• Your assignment
In the listing below, locate the line that contains "kozijnen arnhem (150, 2329)" and the line that contains "Locaties kunststof kozijnen (109, 2171)". Restate word for word those two lines and every line between them, and nothing else.

• Data records
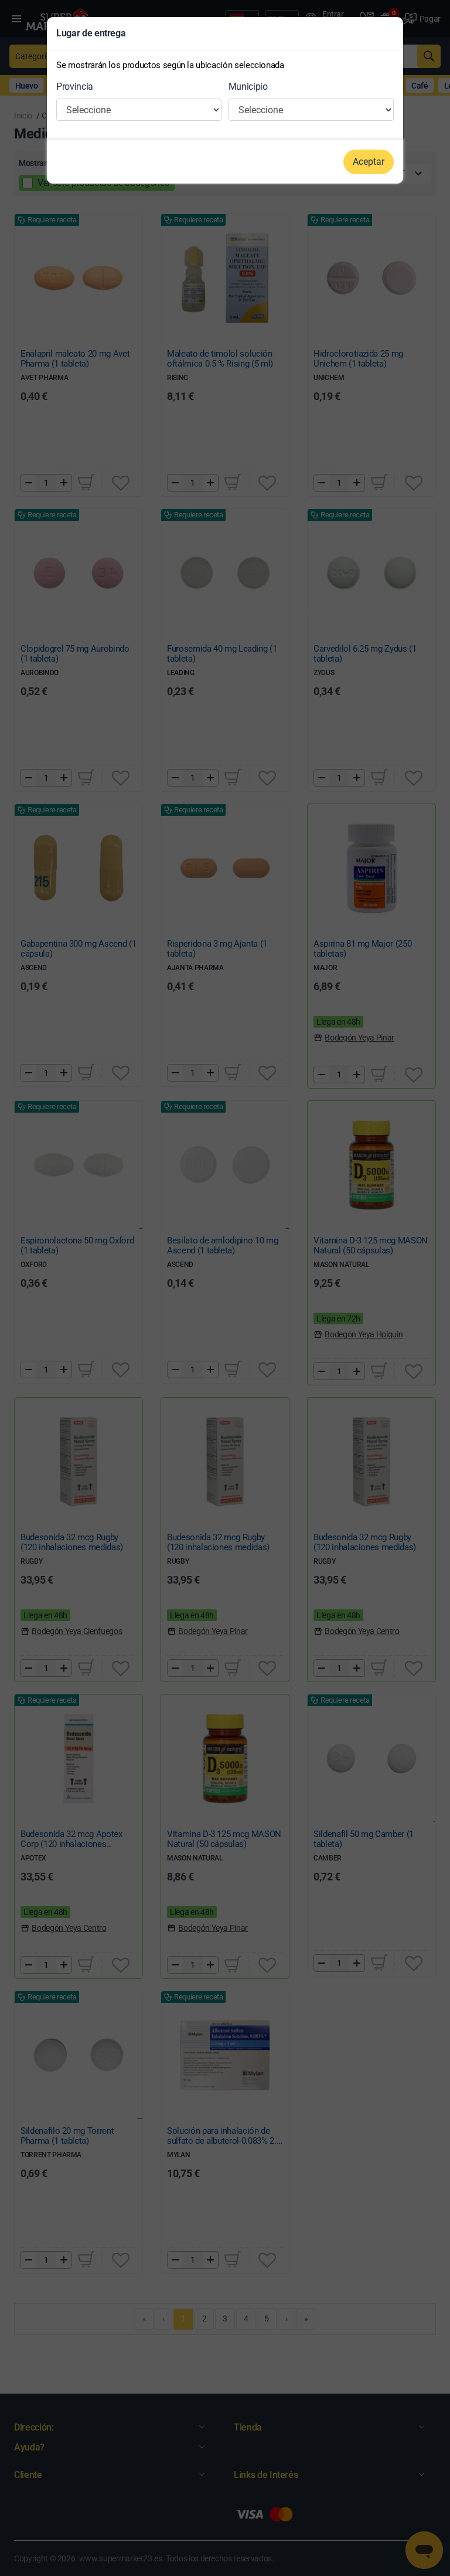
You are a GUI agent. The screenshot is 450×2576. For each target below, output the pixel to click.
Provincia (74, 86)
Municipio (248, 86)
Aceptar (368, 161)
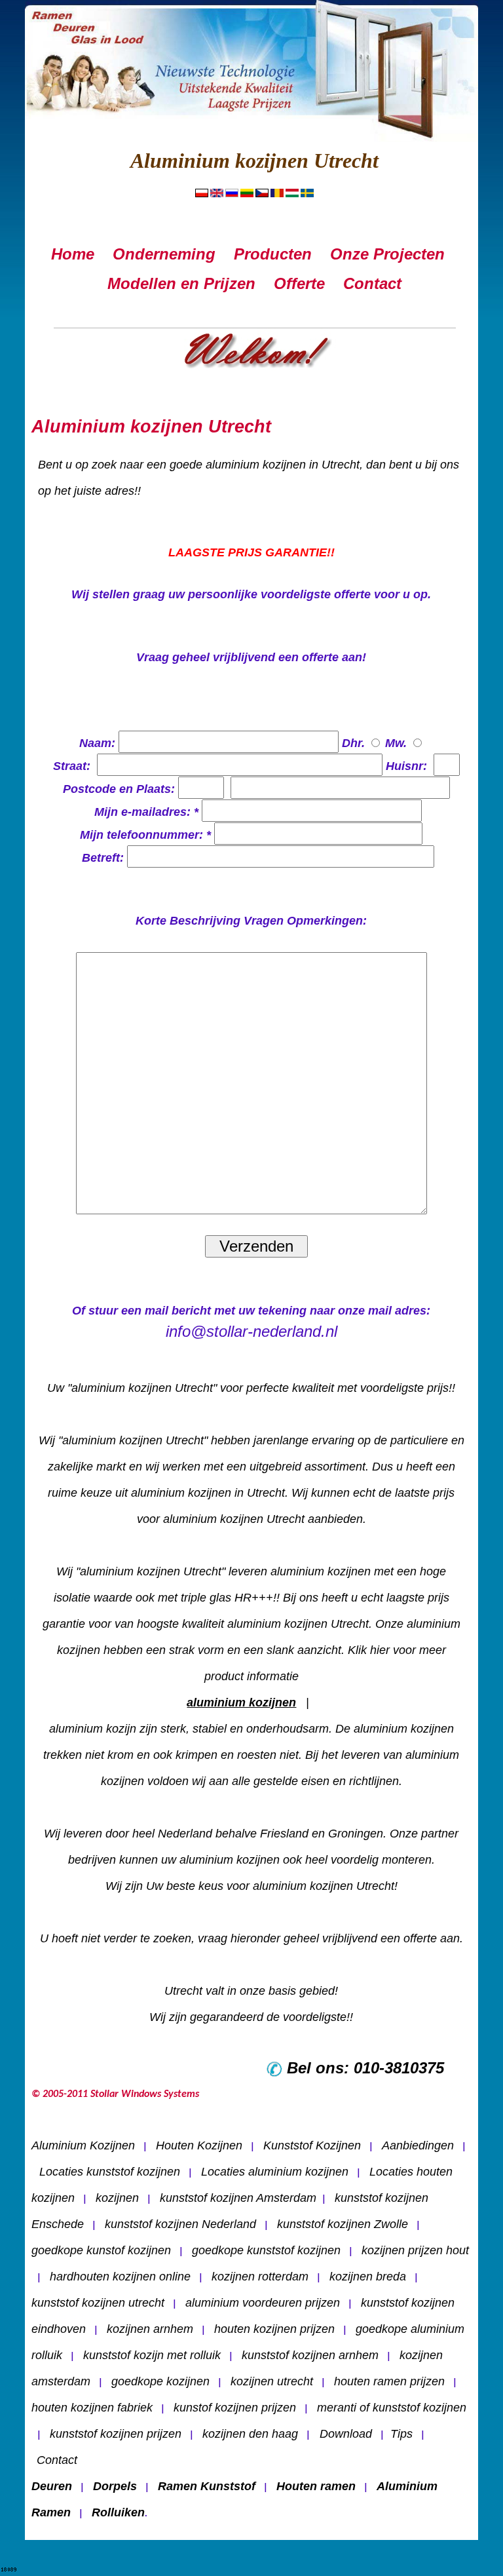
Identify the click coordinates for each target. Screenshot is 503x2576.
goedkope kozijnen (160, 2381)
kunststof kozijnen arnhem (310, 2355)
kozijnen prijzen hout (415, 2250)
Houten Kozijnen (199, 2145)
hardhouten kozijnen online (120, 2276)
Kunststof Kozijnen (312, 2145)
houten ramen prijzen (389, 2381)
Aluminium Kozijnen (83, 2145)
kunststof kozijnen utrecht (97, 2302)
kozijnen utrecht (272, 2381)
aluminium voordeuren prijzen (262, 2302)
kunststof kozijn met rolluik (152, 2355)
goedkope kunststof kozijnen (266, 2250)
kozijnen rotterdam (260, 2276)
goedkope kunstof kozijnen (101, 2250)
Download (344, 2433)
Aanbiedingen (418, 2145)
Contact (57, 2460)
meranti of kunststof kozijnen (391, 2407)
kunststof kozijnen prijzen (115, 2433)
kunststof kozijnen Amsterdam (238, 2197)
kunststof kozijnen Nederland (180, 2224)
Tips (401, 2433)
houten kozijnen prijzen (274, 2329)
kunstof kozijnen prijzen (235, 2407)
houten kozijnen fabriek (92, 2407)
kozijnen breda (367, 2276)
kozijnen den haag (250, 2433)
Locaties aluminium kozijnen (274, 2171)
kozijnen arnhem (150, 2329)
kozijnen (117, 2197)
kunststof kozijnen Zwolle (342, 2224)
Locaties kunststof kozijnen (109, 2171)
==
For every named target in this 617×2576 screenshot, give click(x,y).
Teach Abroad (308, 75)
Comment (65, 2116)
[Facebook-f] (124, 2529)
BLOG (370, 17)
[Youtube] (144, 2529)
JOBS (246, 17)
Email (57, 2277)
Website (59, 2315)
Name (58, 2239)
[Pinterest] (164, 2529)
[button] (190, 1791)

• Final answer
kozijnen arnhem (150, 2329)
kozijnen (117, 2197)
kunststof kozijnen Zwolle (342, 2224)
Locaties kunststof kozijnen (109, 2171)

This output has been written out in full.